As Nações Unidas confirmaram que o Brasil sediará a COP 30 (Conferência das Nações Unidas sobre Mudanças Climáticas) em Belém do Pará em 2025, e as políticas do governo brasileiro para conter o desmatamento são fundamentais para o compromisso universal de manter o aquecimento global abaixo de 2 graus Celsius.
Parte da classe empresarial brasileira concorda com esses compromissos políticos, pois desejam proteger os mercados de exportação e atrair investimentos de outros países. Ademais, o Brasil conseguiu reduzir em cerca de 80% a taxa de desmatamento em sua porção da floresta Amazônica entre 2004 e 2012, mesmo com o aumento da produção de alimentos. Tal concretização foi um claro sinal de que proteger a floresta tropical pode ser compatível com o desenvolvimento econômico.

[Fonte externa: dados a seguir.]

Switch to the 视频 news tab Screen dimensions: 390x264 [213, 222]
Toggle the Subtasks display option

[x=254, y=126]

O Reino Unido, por sua vez, tem uma longa tradição em ciências climatológicas e um histórico mais recente de políticas públicas na área das mudanças climáticas. John Tyndall, por exemplo, descobriu o efeito estufa em 1859 e era um cientista britanico . Além disso, o Reino Unido tem fortes centros de pesquisa, como os institutos Grantham (for Climate Change and the Environment) no Imperial College London e o London School of Economics, e tambem o Tyndall Center for Climate Change Research na University of East Anglia. O governo do Reino Unido encomendou um relatório incisivo e amplamente citado, o relatório Stern sobre a economia das alterações climáticas, em 2006. A Lei das Mudanças Climáticas do Reino Unido de 2008 (alterada em 2019) declara que o país se compromete em reduzir as emissões de gases de efeito estufa em pelo menos 100% de 1990 até 2050.

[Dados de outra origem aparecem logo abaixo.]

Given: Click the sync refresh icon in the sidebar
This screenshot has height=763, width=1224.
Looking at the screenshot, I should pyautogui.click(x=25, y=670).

O governo britânico afirma que este foi o primeiro compromisso legal nacional visando reduzir as emissões de gases de efeito estufa, e foi aprovado em 2008 por uma maioria avassaladora na Câmara dos Comuns: 463 a 3. A lei criou um comitê que apresenta relatórios anuais ao Parlamento sobre o progresso do governo em direção à meta. Além disso, o país é um dos principais centros de financiamento climático. O governo do Reino Unido também sediou a COP 26, uma conferência que elaborou uma série de novos compromissos globais importantes em relação à eliminação gradual do carvão, reduções nas taxas de desmatamento e metas de zerar as emissões de gases de efeito estufa
Parece haver um forte consenso no Reino Unido de que uma ação internacional coordenada sobre a mudança climática é imperativa. O objetivo é mover a economia mundial – seus setores de energia, transporte, agricultura, manufatura, construção e outros – em direção à neutralidade de carbono, e fazê-lo em um ritmo nunca antes experimentado.

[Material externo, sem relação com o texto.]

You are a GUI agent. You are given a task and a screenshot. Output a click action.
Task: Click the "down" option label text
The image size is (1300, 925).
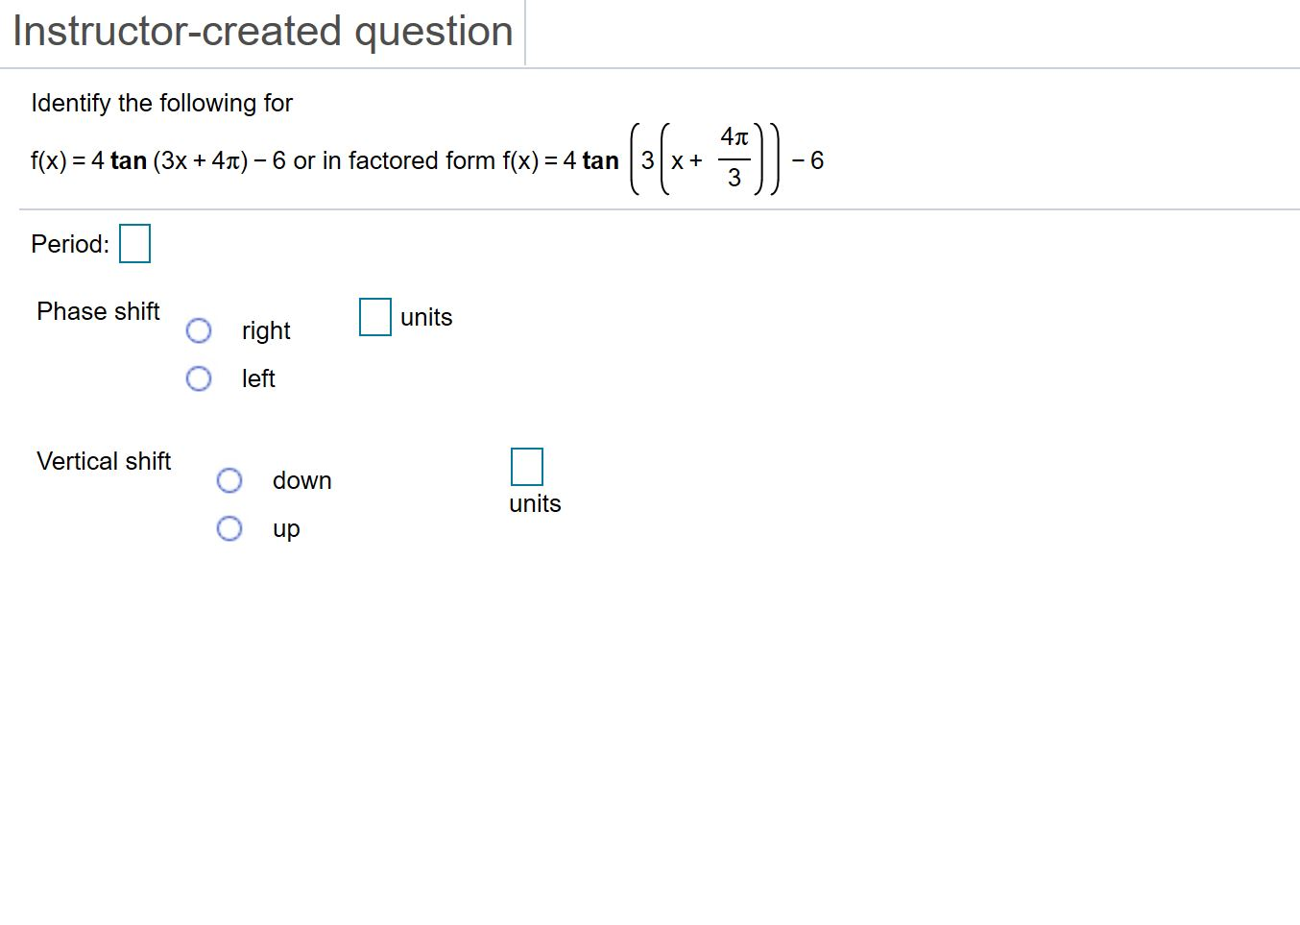[x=301, y=480]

Nas palavras de Simon Sharpe, ex-conselheiro de políticas do Reino Unido e agora membro sênior da ONG World Resources Institute, “Nas últimas duas décadas, as emissões de gases de efeito estufa para cada unidade do PIB global diminuíram em… 1,5% ao ano”. Sharpe continua, “os países do mundo concordaram em tentar limitar o aumento das temperaturas universais abaixo de 1,5º centígrados. Isso requer uma redução das emissões globais, por unidade de PIB, de cerca de 8% ao ano ao longo desta década. Em outras palavras, precisamos eliminar a queima de combustíveis fósseis da economia global aproximadamente cinco vezes mais rápido nesta década do que conseguimos nas últimas duas décadas”. Ele acrescenta, “ganhar lentamente é o mesmo que perder”.
Esse consenso do Reino Unido o torna um parceiro promissor para o Brasil na área das alterações climáticas e o distingue de outros países em que esse consenso é bem menos robusto. Nos Estados Unidos, por exemplo, 28 dos 50 governos estaduais são controlados pelo Partido Republicano. No Partido Republicano, é comum ver as mudanças climáticas associadas a ideias woke, incluindo a chamada ideologia de gênero e a teoria crítica da raça – em outras palavras, algo a ser negado e combatido.
O presidente Trump retirou os Estados Unidos do Acordo de Paris em 2017 e, se um presidente republicano suceder Joe Biden em 2025, é provável que os EUA saiam do acordo novamente. Os Estados Unidos diferem do Reino Unido nesse respeito, porque para os ingleses o debate é sobre a rapidez com que se deve tentar alcançar a neutralidade de carbono, enquanto para os americanos é sobre se deve-se avançar em direção a isso ou não.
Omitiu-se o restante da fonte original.